I recently caught up with Jennifer Cheplick, Sr. Director of Product Marketing at Syncsort, to discuss how the concept of a data lake is now commonplace, as businesses realize the value of having a single repository to house all enterprise data in its original, unaltered format. While this is a vital step in mastering a single view of all data assets, left unchecked, it can turn into a data swamp. Jennifer has 20+ years of accomplishment in technical business-to-business marketing, particularly within the enterprise software and solutions space, and has a passion for Big Data technologies.

Daniel – Managing Editor, insideBIGDATA

 

insideBIGDATA: You’ve spoken to the importance of treating data as an asset within an organization.

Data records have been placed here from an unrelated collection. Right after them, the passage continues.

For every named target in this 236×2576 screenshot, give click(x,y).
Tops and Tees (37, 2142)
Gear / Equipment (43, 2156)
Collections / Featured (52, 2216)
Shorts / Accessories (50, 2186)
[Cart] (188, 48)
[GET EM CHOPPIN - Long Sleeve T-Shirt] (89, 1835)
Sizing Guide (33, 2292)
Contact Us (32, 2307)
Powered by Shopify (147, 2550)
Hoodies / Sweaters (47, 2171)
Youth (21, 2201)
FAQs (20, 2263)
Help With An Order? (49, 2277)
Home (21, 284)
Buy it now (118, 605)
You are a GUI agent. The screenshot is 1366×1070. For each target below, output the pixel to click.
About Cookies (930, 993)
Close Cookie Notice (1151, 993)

What does this mean, and why is implementing a data lake an essential first step?

Jennifer Cheplick: Everyone is familiar with the concept of data as an asset when it comes to the marketplace for selling and buying customer data, but you don’t have to be a data broker to view data as a strategic asset. Any company can turn the raw data that exists across their business into higher-value insights that can be acted upon to drive additional revenue, profitability or cost-savings. At every step along the way, the data needs to be managed, secured and subject to proper usage and quality controls – just like other assets in the enterprise – particularly when dealing with large volumes. To accomplish this, most organizations create data lakes where they can bring together all critical data from across the enterprise – legacy systems, web logs, sensors, 3rd parties, etc. – into one place and make sense of it all to ultimately create actionable insights and real business results.

insideBIGDATA: What do organizations often overlook when they embark on creating a data lake?

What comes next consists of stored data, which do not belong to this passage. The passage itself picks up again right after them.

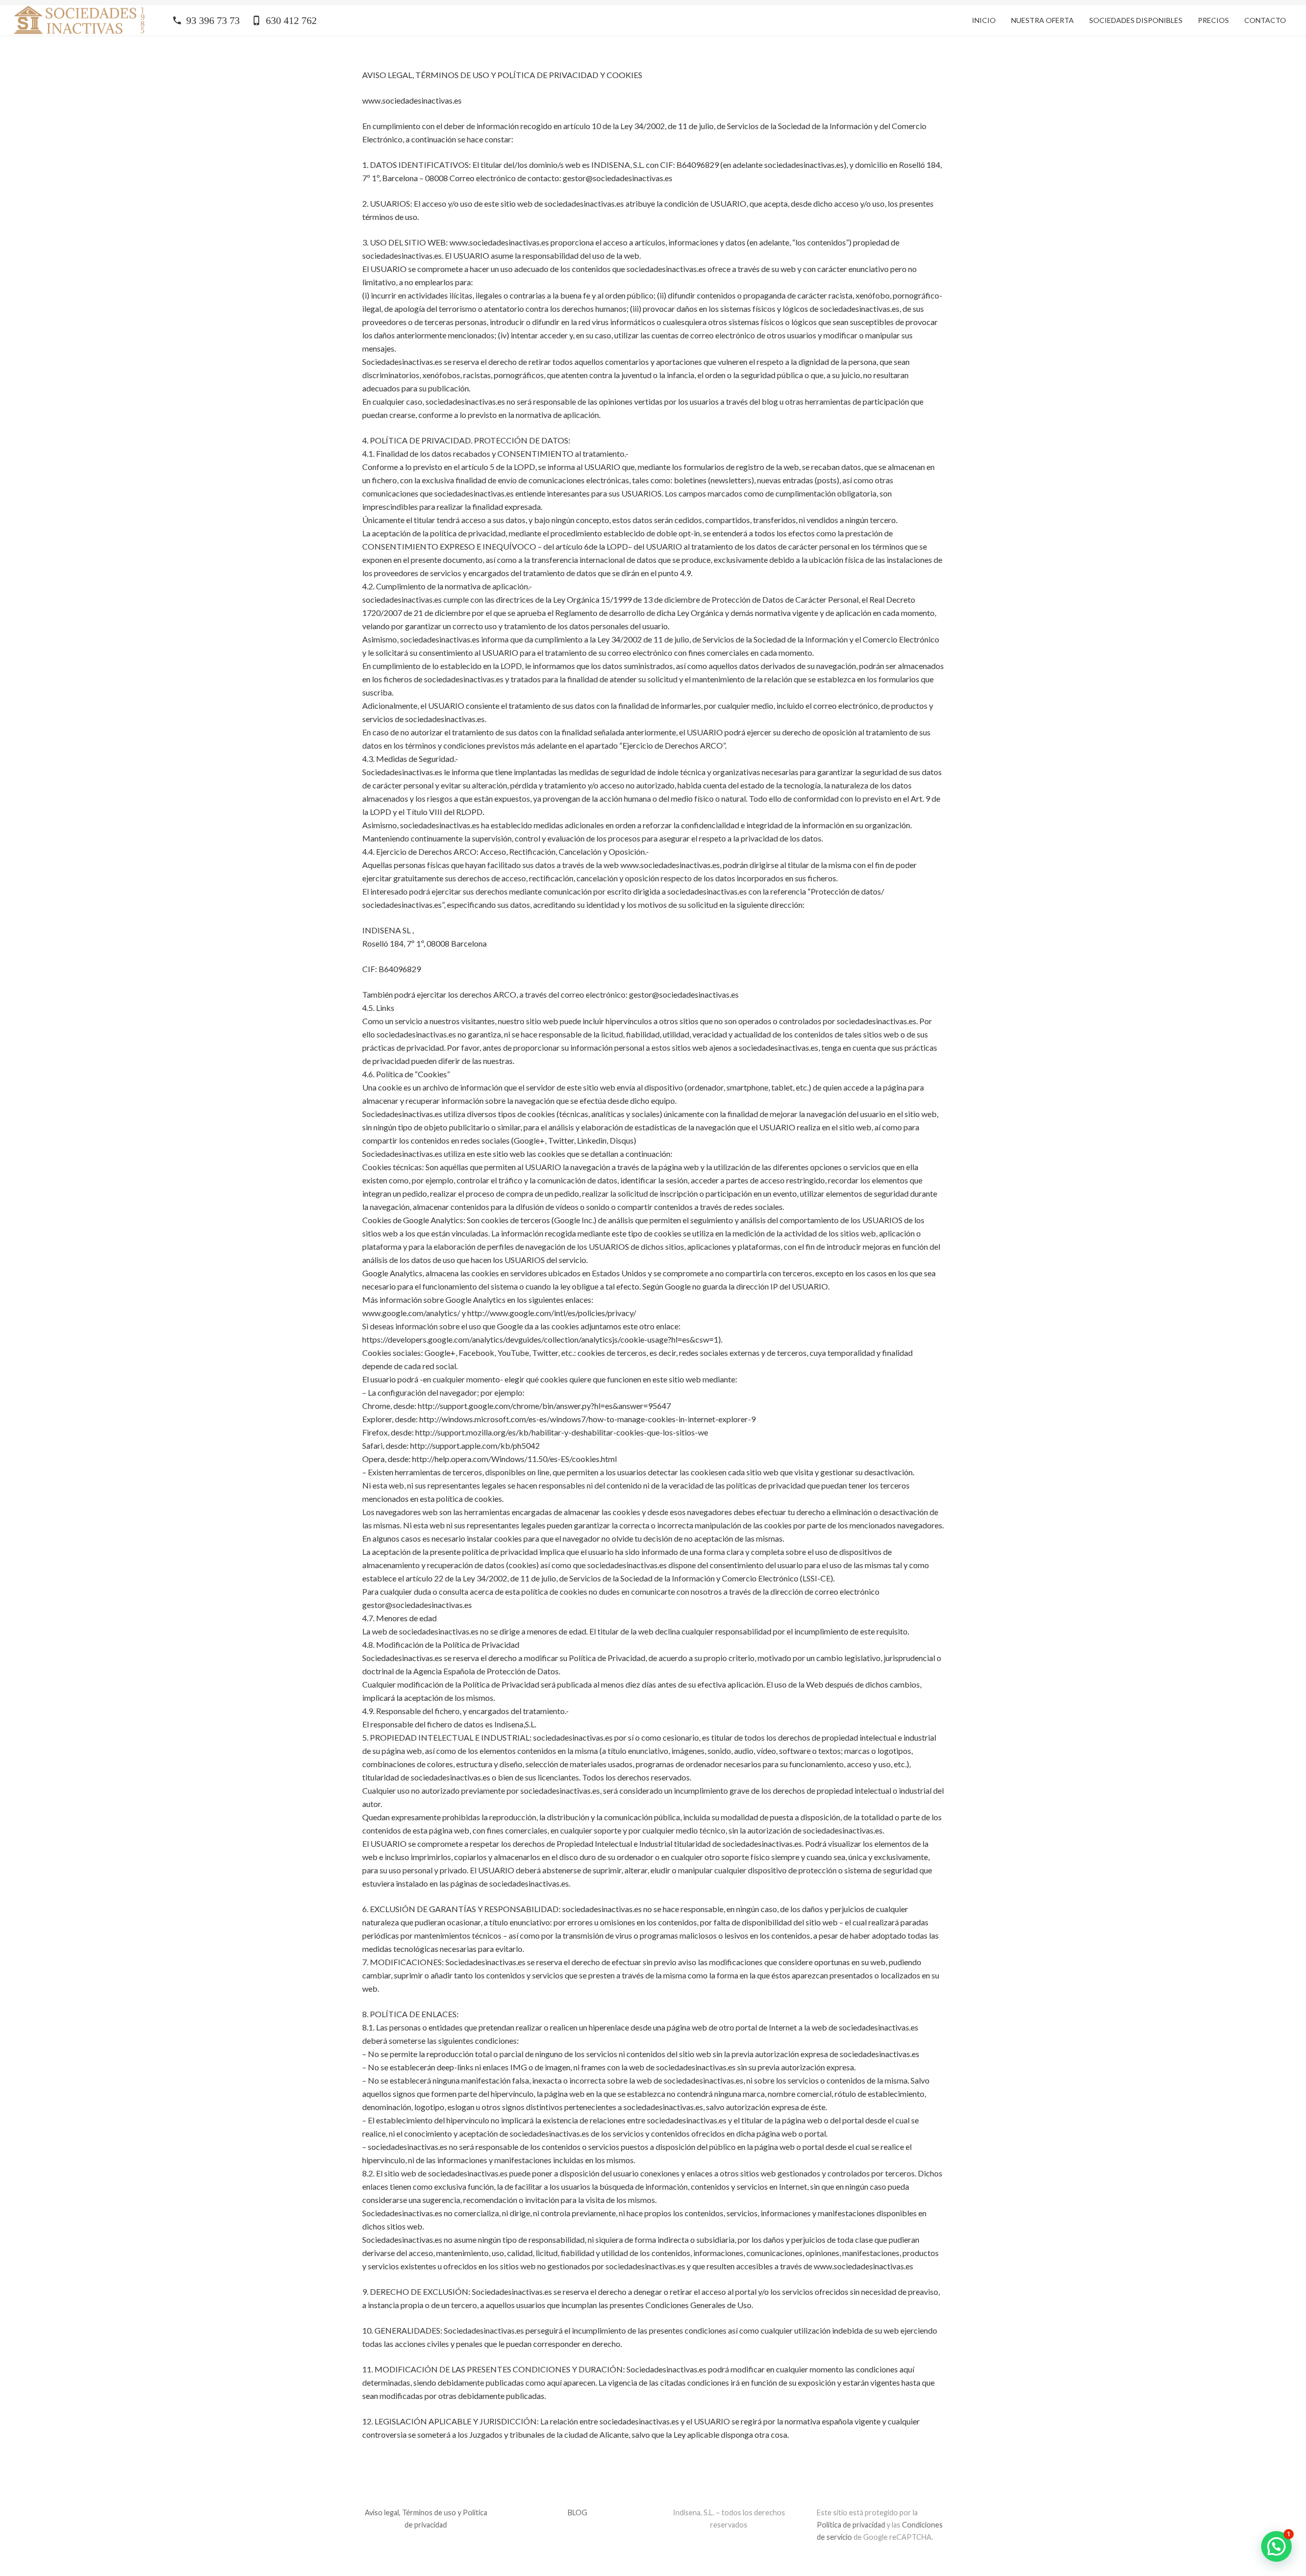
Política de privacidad (852, 2524)
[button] (1276, 2546)
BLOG (577, 2512)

Jennifer Cheplick: To have data viewed as a strategic asset in your organization, you need to treat it that way from the outset of your data lake project. Successful organizations start with defined business objectives and measures of success – whether that’s driving bigger insights or reducing costs, or both. The technical objectives and measures will flow from there. Once the strategy is defined, there are a few critical capabilities that must be addressed, regardless of the business use case. As discussed above, organizations should make sure they are including all critical enterprise data in the lake, but that is just one task often overlooked. No matter where it originates, data is not valuable if downstream users don’t have a high degree of confidence that it’s valid, accurate and complete. Nobody wants their data lake to turn into a data swamp. Organizations must also consider security, privacy and compliance needs, especially those in highly regulated industries like banking and insurance. This can impact how much data you preserve (often in its original, unaltered format to maintain data lineage for a potential audit) – and for how long. The ability to cost-effectively offload to Hadoop is a popular use case for creating a data lake. Security, privacy and compliance mandates also require a thoughtful approach to data governance.

insideBIGDATA: How can organizations ensure their data lake doesn’t turn into a data “swamp”?

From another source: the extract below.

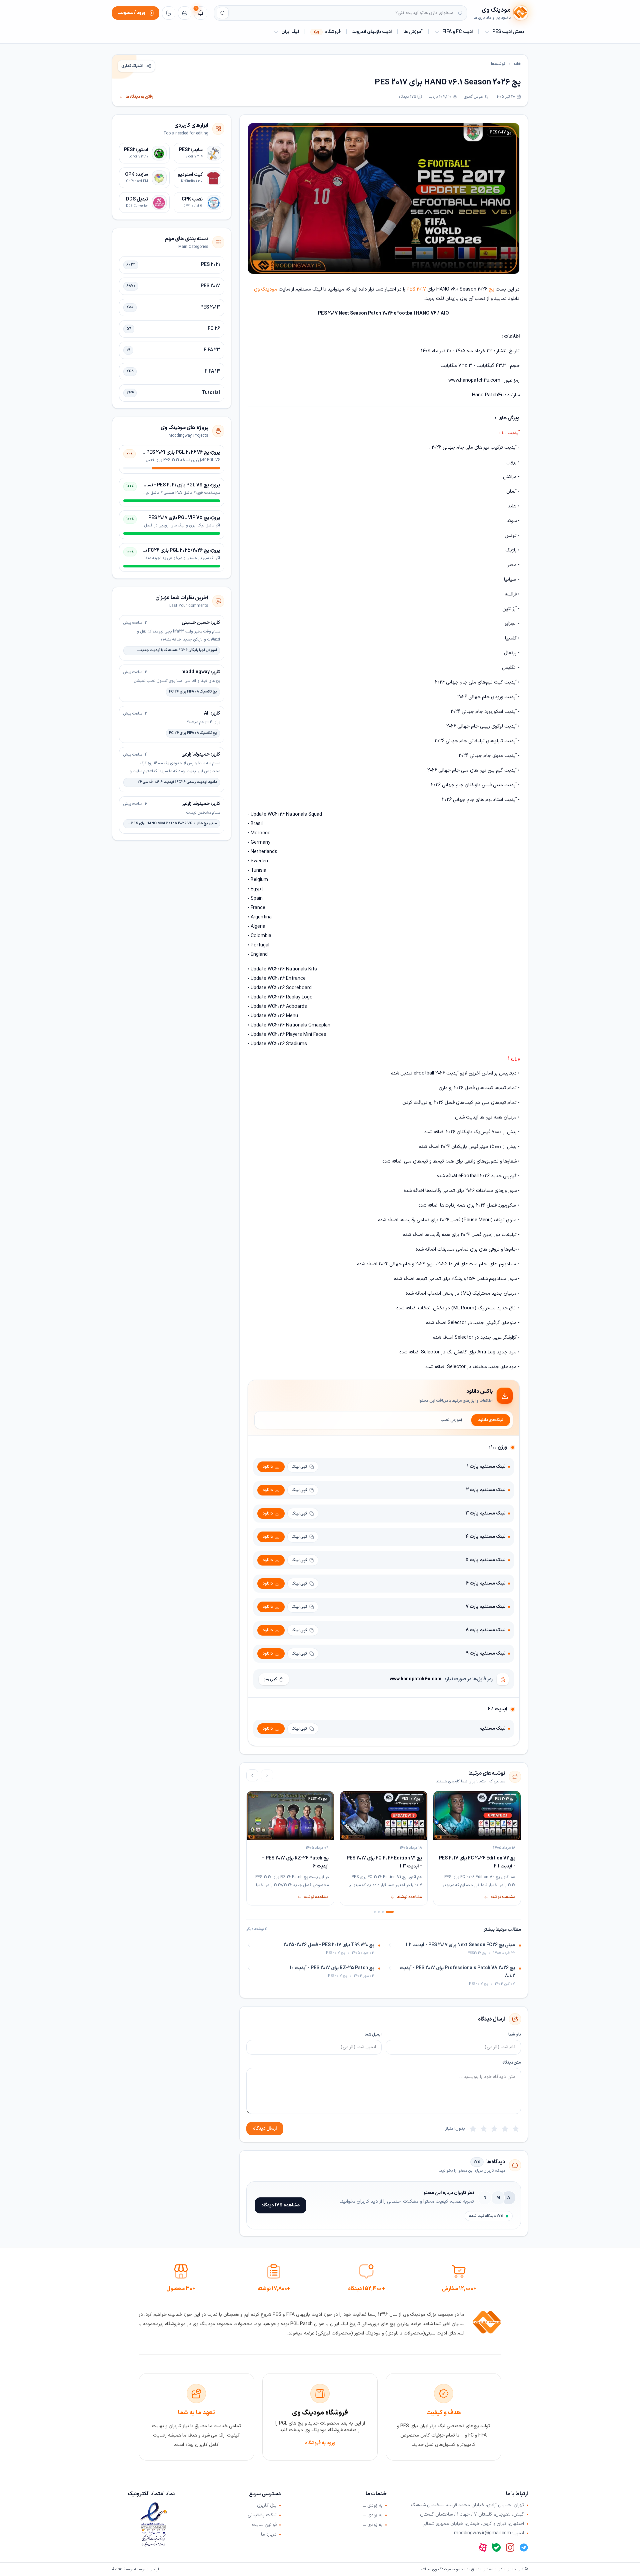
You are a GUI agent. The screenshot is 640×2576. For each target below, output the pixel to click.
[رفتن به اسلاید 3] (379, 1912)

Jennifer Cheplick: Data “swamps” are a common business issue, especially when organizations do not fully understand their data. This is why a well thought out data quality plan is essential, and there are several best practices organizations can keep in mind to achieve this. First, address the aspects of data quality directly impacted by members of your organization by creating business rules with all key stakeholders, and having employees follow an agreed-upon method of governing the data before populating the data lake. This ensures all team members can understand the data from a non-technical perspective, and that the data is analyzed consistently across departments. It also simplifies data cleansing once it is already inside the data lake, and even allows the process to be automated for more hands-free insight. Then, turn your attention to the data itself. You want to analyze your data to assess how good, or bad, the quality is. This involves identifying the priority attributes of your data, and then profiling your data based on those attributes. Once quality issues are identified, organizations must implement a set of remediation activities to correct the defective records, as well as address the root causes of the problems. Of course, quality is not a “once and done” activity. Continuous monitoring is important to ensure data quality issues don’t get introduced with new data sources, etc.

insideBIGDATA: What benefits can organizations receive if they properly utilize their data lake?

Jennifer Cheplick: Data lakes, when created and managed effectively, can empower organizations to leverage their data as a strategic asset across the enterprise. Converging all data sources in one place – from mainframes to streaming data sources – is very powerful, particularly for advanced and predictive analytics. For example, data lake “masters” can detect and respond to fraud in real-time; improve customer loyalty with targeted marketing and enhanced customer service; and strengthen regulatory compliance and credibility if the organization is audited. When these benefits are tied back to the business outcomes defined when setting up the data lake, the value of the data lake – and the data itself – will demonstrated to all stakeholders, opening the door to future projects.